Devoxx - Day 1

Some of us ConSol Labs guys enter this year’s Devoxx, the largest
Java conference in Europe. You can expect some blogging about the
state of Java, the newest trends and cool stuff in general out there
for this week.

The first two days of Devoxx are the University Days with talks
covering some topic in depth within 3 hours. The organization is
perfect for a conference of this size (3000+ attendees). But the great
rush will start on Wednesday, when the “real” conference is
starting.
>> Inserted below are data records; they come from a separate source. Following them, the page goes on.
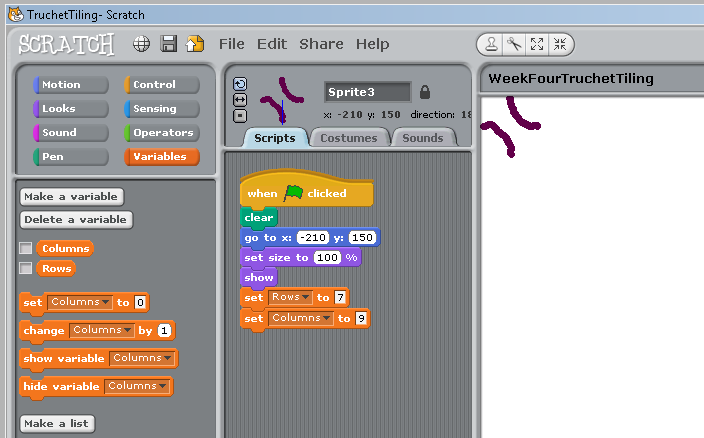Enable the Columns variable checkbox
This screenshot has width=704, height=438.
[x=25, y=248]
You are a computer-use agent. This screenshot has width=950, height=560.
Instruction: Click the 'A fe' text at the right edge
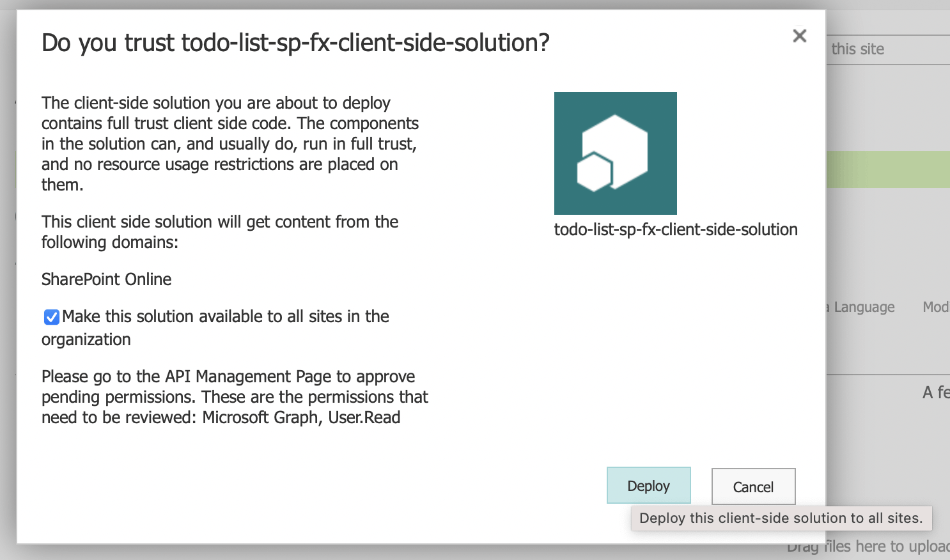935,393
These two days are a good chance for warming up, with some
in-depth treatment on various topics.

Productive Programmer (Neal Ford)

In this talk, Neal Ford from Thought Works gives some insights for
best programming practices, approaching it from various angles. This
three hour presentation was divided into two parts: First Neal
shows some Mechanics for increased productivity, after the break he
showed 10 real work themes he encountered in his daily work.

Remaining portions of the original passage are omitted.